Source: Bloomberg Finance, LP

And if you don’t think Jamie Dimon is pulling the strings behind the scenes, consider that JPM withdrew over $150B from excess reserves held at the Fed in the first half of 2019, nearly one third of the entire overnight repo market.  JPM put that cash into bonds, a defensive move normally taken ahead of a recession.

A more cynical observer might also wonder if Dimon orchestrated the repo seizure…knowing the NY Fed would bail out the system and initiate QE4…boosting JPM Q4 profits by more than 21%…boosting JPM bond trading profit by 86% to more than $3.4B…boosting his own net worth by more than $250mm…
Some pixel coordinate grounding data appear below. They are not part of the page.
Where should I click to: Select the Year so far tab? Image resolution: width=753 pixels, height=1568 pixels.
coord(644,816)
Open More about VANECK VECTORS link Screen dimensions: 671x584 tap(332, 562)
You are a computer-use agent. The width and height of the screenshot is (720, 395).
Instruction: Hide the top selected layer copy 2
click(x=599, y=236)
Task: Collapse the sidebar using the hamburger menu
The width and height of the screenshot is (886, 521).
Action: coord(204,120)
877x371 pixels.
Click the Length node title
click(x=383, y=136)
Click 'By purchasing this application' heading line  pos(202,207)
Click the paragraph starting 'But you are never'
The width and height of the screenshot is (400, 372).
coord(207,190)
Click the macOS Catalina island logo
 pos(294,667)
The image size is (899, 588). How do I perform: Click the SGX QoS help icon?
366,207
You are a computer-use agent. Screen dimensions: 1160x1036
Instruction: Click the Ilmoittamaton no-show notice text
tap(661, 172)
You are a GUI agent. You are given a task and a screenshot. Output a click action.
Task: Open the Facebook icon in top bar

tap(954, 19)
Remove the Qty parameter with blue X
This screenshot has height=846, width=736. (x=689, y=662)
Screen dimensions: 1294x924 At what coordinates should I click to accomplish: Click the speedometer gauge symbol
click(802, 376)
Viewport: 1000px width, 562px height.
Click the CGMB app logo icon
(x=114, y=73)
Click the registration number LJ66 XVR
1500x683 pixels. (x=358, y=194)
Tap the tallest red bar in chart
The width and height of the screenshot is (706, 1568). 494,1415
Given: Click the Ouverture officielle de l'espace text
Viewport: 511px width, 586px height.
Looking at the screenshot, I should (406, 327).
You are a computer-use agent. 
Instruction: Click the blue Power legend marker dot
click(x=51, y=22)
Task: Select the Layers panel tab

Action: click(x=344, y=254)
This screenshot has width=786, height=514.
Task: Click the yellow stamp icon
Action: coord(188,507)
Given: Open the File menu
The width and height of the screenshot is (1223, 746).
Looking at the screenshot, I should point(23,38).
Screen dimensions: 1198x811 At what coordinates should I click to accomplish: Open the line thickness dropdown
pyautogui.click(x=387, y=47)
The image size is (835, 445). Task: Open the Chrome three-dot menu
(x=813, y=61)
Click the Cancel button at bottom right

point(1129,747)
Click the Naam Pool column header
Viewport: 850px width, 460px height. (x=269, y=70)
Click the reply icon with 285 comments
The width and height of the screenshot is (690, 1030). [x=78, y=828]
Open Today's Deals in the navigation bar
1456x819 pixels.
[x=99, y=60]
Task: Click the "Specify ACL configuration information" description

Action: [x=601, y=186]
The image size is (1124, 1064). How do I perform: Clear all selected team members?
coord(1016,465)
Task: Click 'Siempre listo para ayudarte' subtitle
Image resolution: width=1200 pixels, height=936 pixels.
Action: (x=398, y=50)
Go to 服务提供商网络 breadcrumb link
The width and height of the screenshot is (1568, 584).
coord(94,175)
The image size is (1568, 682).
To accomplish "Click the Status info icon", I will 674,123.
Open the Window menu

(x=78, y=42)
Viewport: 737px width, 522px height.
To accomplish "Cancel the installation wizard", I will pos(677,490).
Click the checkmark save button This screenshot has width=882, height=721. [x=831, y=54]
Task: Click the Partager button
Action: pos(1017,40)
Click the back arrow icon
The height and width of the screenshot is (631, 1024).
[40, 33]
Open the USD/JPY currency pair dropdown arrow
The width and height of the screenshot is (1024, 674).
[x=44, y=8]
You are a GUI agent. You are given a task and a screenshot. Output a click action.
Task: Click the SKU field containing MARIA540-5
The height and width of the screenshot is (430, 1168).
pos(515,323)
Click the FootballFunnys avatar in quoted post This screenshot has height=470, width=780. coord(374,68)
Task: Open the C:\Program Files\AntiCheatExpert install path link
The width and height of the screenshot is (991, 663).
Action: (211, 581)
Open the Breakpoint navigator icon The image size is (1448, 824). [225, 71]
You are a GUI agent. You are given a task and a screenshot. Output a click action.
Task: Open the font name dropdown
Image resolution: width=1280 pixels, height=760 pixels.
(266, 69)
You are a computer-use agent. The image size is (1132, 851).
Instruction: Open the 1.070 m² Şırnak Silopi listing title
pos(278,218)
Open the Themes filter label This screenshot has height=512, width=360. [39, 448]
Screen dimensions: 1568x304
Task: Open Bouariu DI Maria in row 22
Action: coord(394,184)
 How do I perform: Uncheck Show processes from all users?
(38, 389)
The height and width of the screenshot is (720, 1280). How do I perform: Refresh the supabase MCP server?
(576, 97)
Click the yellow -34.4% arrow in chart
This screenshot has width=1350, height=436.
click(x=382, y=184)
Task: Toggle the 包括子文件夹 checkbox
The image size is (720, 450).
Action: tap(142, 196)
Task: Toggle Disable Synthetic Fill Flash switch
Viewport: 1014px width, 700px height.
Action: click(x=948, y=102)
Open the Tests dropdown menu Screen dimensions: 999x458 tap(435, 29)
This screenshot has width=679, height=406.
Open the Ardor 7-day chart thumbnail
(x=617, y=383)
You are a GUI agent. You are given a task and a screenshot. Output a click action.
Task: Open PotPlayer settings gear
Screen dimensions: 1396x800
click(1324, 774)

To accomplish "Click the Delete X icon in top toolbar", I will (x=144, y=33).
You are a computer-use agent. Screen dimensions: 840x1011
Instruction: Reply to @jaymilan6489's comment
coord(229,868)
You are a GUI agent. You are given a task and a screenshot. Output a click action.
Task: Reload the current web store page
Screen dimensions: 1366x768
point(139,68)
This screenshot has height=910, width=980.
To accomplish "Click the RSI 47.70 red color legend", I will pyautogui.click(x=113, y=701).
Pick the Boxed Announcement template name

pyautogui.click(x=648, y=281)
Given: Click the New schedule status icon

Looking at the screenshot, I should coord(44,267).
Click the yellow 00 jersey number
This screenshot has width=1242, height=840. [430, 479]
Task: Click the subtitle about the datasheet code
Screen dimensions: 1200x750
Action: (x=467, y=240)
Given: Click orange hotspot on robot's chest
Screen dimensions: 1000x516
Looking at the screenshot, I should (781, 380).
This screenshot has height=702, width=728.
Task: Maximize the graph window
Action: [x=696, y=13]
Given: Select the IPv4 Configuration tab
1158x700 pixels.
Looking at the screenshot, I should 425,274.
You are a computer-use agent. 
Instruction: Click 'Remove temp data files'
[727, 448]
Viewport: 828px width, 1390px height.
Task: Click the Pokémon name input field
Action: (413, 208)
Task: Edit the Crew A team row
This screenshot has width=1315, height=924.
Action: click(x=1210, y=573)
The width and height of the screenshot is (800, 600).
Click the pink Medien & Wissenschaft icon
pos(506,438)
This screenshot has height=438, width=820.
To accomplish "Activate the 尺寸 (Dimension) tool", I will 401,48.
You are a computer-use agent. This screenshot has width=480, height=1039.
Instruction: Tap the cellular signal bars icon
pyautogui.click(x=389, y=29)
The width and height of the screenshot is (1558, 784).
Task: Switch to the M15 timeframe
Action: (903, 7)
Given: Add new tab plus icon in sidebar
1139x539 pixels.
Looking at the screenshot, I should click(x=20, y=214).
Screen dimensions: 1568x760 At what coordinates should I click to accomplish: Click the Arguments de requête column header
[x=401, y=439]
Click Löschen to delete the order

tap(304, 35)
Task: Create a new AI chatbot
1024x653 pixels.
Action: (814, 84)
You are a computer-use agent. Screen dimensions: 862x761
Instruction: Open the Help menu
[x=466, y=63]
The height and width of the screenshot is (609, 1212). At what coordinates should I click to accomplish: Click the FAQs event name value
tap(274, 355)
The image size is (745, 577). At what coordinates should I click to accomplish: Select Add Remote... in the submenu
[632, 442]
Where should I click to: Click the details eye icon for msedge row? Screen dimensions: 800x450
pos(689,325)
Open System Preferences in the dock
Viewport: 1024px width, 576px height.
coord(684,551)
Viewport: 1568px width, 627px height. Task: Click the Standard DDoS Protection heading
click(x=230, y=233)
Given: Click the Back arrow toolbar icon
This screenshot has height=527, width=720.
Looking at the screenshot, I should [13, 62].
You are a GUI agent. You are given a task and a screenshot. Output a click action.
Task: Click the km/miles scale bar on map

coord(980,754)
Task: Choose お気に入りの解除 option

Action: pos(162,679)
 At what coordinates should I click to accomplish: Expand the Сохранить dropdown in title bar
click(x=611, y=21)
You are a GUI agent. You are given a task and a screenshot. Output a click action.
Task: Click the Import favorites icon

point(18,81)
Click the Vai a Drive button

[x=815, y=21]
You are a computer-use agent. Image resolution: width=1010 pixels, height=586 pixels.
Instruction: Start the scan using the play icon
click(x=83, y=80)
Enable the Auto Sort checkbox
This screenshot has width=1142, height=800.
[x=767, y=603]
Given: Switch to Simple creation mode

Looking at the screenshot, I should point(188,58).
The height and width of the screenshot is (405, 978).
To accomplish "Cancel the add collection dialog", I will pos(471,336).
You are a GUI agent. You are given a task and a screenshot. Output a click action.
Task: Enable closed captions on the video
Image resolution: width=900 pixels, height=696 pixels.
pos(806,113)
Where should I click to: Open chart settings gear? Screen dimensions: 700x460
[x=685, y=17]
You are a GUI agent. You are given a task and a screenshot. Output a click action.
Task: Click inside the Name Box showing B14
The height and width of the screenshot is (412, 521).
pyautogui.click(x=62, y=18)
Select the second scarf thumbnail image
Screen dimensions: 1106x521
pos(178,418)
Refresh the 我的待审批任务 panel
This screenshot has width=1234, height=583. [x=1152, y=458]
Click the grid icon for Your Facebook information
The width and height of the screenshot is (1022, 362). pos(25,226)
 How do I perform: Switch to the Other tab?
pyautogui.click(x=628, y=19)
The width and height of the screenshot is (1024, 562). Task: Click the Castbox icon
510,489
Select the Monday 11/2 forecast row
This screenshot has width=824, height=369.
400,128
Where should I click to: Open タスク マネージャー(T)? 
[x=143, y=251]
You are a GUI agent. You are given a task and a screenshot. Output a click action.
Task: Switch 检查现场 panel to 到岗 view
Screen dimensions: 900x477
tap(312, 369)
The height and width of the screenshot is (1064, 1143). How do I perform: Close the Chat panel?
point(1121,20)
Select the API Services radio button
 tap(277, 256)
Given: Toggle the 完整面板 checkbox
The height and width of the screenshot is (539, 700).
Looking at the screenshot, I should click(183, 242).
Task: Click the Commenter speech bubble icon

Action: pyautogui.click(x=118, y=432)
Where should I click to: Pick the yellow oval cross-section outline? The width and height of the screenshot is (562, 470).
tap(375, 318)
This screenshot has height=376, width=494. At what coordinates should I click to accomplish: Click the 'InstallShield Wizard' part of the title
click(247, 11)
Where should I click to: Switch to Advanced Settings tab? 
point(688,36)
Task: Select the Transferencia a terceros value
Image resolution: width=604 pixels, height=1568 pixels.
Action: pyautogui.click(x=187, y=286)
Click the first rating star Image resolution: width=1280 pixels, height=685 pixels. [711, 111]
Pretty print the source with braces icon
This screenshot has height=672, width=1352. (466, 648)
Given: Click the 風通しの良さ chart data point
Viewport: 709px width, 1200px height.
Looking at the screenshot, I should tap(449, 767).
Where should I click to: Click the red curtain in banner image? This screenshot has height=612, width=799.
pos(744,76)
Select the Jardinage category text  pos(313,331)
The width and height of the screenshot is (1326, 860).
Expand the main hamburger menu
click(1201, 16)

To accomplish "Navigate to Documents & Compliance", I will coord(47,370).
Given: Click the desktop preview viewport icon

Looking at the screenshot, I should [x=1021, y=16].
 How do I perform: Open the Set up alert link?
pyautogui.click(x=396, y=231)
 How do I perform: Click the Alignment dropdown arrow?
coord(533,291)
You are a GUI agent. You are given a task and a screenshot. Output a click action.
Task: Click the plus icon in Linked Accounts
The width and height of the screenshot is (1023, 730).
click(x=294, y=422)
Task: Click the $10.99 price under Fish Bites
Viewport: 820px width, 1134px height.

Source: Bloomberg Finance, LP

But I digress…back to the original concern.  The market is addicted hooked on debt, fueled by a Fed that keeps rates low and turns on the printing presses at the first hint of trouble, leading to yield grab.  Check out this graph from RIA that illustrates total leverage against the S&P.

I typically find John Mauldin too pessimistic for my taste (ironic, I know), but he recently summarized my concerns far more eloquently than I could.

“In just the last 10 years, the triple-B bond market has exploded from $686 billion to $2.5 trillion—an all-time high. To put that in perspective, 50% of the investment-grade bond market now sits on the lowest rung of the quality ladder.”

Mauldin concludes:

“Coordinated monetary policy is the problem, not the solution.  And while I have little hope for change in that regard, I have no hope that monetary policy will rescue us from the next crisis.

Let me amplify that last line: Not only is there no hope monetary policy will save us from the next crisis, it will help cause the next crisis. The process has already begun.”

 

This Week

Light week for economic data, but the billionaire club has its annual get together in Davos, so expect to see a lot of opinions being spouted on CNBC this week.   I would also expect some continued volatility as the market tries to figure out how it feels about the trade war truce.